=== Work to be completed ===
Repeat exactly the lines from the start of the entries below through the line containing "Task: Click the Produce". Omit the rest.

=== Dataset records ===
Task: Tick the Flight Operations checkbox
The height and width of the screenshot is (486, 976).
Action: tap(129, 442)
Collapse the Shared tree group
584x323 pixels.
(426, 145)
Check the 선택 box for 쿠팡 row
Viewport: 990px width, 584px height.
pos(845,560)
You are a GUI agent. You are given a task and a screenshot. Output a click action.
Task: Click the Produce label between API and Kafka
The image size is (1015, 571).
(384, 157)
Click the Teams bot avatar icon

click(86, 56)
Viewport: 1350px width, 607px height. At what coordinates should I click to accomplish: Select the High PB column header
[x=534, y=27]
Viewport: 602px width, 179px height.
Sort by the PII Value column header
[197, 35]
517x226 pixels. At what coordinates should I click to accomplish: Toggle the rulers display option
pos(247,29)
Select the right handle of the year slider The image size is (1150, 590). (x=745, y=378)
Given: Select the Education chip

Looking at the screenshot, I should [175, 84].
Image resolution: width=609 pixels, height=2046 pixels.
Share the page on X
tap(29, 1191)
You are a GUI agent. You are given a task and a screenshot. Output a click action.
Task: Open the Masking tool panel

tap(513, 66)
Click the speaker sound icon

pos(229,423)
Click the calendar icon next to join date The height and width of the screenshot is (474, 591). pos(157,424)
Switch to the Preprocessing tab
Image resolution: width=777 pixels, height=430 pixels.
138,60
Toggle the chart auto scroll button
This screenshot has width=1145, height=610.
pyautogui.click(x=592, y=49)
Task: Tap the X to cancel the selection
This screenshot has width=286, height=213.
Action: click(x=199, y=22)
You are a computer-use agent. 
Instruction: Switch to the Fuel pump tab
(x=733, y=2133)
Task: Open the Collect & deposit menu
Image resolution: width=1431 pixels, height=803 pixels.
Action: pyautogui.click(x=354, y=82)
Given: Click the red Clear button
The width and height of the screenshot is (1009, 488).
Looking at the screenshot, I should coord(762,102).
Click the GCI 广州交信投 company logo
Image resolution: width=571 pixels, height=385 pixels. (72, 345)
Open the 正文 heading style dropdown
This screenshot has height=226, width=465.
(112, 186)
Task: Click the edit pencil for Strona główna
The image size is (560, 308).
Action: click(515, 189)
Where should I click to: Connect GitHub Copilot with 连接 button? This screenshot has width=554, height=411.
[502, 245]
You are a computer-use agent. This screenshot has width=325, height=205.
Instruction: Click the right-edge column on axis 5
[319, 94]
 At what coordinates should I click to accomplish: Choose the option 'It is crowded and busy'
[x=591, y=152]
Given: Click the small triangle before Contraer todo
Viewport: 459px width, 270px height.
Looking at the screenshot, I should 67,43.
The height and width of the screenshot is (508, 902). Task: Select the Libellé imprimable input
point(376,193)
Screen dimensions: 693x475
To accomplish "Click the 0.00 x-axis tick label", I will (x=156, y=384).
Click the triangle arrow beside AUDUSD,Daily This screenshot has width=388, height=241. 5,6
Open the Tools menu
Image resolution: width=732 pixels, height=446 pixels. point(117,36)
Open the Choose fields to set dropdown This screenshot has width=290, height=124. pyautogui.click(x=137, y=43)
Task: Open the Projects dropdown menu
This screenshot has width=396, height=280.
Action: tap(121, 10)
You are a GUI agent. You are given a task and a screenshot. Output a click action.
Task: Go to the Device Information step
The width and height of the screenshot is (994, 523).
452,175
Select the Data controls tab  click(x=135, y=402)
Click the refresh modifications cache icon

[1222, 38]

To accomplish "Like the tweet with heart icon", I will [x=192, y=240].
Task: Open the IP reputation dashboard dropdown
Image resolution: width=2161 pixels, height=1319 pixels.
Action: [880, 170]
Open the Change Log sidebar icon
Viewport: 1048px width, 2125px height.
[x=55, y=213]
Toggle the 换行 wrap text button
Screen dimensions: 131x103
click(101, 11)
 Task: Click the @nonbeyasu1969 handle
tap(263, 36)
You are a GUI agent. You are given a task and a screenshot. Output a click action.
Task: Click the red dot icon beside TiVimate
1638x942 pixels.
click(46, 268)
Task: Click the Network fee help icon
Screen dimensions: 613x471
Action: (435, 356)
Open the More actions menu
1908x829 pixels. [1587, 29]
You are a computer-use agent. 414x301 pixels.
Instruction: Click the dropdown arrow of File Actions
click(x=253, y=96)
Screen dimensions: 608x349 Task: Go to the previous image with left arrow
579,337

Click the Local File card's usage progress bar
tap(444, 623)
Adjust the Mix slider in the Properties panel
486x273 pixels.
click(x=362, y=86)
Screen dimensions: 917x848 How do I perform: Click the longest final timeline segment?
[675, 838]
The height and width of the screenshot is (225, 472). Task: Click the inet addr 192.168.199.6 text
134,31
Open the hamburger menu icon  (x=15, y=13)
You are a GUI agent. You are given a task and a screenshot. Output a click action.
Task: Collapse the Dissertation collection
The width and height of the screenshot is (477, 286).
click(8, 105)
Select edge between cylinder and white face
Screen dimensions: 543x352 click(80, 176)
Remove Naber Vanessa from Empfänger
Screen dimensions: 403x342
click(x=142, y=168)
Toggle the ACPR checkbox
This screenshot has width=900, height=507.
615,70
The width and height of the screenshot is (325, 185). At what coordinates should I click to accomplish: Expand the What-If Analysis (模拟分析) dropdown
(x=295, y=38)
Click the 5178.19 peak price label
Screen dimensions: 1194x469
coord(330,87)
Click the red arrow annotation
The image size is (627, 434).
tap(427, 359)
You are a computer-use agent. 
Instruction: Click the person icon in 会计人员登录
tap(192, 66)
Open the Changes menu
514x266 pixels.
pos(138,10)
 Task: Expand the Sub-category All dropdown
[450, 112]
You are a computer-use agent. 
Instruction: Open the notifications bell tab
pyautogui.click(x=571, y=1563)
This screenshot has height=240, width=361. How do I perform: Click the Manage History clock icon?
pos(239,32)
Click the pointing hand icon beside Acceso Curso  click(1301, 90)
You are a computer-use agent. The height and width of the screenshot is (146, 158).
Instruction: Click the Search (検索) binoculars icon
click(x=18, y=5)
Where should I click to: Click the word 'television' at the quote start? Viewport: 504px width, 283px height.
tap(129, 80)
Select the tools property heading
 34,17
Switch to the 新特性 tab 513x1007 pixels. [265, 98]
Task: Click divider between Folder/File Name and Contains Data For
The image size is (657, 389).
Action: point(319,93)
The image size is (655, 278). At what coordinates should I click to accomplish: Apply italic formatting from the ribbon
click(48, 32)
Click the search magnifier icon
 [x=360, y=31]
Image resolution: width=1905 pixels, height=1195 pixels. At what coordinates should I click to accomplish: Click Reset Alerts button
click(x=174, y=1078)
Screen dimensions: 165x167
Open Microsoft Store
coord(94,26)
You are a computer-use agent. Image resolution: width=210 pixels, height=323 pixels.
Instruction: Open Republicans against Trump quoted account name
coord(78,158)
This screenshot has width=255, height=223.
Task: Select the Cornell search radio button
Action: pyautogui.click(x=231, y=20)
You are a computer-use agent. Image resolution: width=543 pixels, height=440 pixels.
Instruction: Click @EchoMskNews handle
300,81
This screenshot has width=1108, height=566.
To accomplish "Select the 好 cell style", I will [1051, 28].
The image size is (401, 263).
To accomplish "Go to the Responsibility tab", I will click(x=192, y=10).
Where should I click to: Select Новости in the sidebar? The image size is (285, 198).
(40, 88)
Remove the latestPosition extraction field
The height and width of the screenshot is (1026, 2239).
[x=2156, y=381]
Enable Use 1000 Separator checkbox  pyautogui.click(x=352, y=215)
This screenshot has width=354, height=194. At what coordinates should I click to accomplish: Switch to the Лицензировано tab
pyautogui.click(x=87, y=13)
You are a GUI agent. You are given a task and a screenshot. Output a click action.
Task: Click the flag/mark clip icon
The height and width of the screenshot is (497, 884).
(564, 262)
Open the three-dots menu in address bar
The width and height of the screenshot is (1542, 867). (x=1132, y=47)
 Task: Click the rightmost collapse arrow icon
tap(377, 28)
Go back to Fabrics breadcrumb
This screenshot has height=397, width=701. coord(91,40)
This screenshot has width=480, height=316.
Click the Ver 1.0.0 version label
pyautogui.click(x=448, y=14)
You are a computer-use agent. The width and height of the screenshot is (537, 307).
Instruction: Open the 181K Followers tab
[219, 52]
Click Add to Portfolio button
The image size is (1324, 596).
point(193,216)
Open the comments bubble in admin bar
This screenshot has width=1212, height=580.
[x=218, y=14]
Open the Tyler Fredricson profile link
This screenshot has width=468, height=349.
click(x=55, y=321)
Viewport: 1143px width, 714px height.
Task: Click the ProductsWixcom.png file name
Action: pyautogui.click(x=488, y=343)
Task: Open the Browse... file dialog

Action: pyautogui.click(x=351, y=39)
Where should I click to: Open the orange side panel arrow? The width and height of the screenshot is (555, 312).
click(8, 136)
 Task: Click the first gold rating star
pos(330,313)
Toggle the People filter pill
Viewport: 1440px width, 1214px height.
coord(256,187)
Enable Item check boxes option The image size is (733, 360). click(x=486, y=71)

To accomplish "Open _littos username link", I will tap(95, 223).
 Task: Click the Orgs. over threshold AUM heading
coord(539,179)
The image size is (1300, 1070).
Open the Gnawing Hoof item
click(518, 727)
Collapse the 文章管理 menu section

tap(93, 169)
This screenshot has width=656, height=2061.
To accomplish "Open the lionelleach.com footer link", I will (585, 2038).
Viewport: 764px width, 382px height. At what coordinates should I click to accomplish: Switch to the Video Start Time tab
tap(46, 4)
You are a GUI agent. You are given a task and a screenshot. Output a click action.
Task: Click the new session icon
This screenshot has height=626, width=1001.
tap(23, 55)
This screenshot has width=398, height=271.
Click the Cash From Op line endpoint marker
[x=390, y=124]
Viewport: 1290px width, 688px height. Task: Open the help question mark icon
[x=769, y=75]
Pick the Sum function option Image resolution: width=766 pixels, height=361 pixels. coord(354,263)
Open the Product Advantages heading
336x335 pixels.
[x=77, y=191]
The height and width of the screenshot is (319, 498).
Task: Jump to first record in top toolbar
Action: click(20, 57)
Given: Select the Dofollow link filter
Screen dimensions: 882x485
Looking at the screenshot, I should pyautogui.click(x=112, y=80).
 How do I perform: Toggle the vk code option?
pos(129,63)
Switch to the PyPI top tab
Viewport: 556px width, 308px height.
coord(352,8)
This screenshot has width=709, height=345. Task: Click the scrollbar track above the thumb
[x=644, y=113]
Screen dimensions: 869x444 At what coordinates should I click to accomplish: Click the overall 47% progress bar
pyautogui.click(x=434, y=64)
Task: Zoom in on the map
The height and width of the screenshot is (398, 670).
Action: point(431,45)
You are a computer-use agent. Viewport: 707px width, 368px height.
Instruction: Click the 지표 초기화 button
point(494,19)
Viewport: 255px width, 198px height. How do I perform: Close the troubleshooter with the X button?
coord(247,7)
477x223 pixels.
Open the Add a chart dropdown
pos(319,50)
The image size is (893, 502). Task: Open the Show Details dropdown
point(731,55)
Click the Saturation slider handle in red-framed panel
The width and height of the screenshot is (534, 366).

=== Solution for this task ===
Task: Tick the Flight Operations checkbox
The height and width of the screenshot is (486, 976).
Action: tap(129, 442)
Collapse the Shared tree group
584x323 pixels.
(426, 145)
Check the 선택 box for 쿠팡 row
Viewport: 990px width, 584px height.
pos(845,560)
You are a GUI agent. You are given a task and a screenshot. Output a click action.
Task: Click the Produce label between API and Kafka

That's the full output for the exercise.